In short channel MOSFETs, the depletion regions of the drain and the source diffusions are close to each other resulting in significant field penetration from drain to source. The potential barrier at the source is lowered due to this field penetration. This process is called Drain-Induced Barrier Lowering (DIBL). When the potential barrier lowering is large enough by drain voltage, an enhanced source injection current to the drain depletion region forms. This current is punchthrough current..
The effects of DIBL and source-drain punchthrough are the most important limitations in short channel MOSFET design. In this thesis, measurements of DIBL and numerical analysis of the Poisson equation is performed to match experimental and theoretical results. El-Mansy-Ko model is used to derive a simple solution of the two-dimensional Poisson equation and also the relationship of DIBL and electric field. This solution can be applied for long channel as well as short channel MOSFET. Moreover, the relationship between the threshold shift and the DIBL is discussed in the paper.

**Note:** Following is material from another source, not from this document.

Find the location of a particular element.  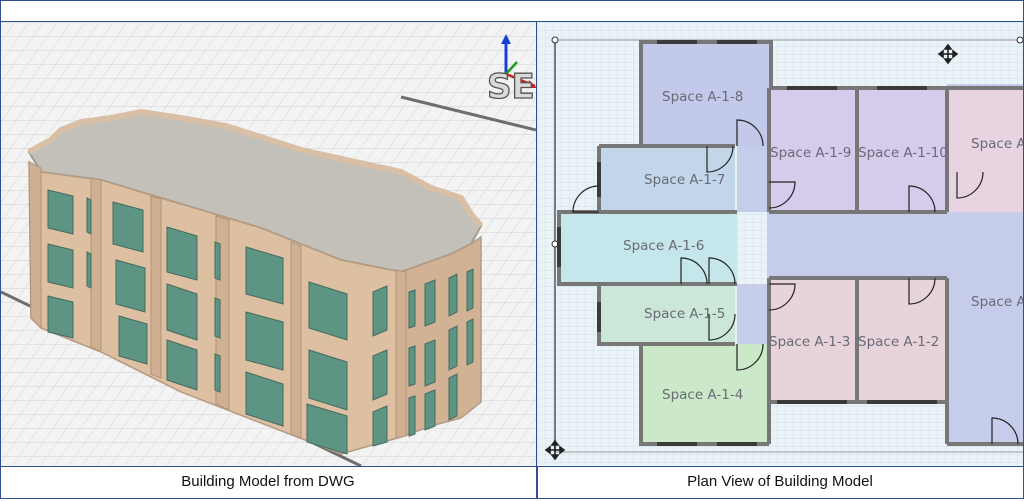

room-label-a13: Space A-1-3 is located at coordinates (810, 342).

The degree of the field penetration that lowers barrier potential depends on several design parameters. Thus, the influence of varying junction depth, increasing oxide thickness and heavier doping on the DIBL effect have been investigated by the computation of the subthreshold current.
Characteristics of the punchthrough mode of device operation have been shown in log ID-VGS and log ID-VDS plots. It involves enhanced injection from the source due to drain-induced source-potential barrier lowering (DIBL).
The results obtained for gate and drain characteristics (log ID-VGS and log ID-VDS) are presented by using the computer program MEDICHI. The drain-induced barrierlowering effect has been discussed for a number of short-channel devices of the 0.6μm MOSFET VLSI technology by using computer numerical simulations.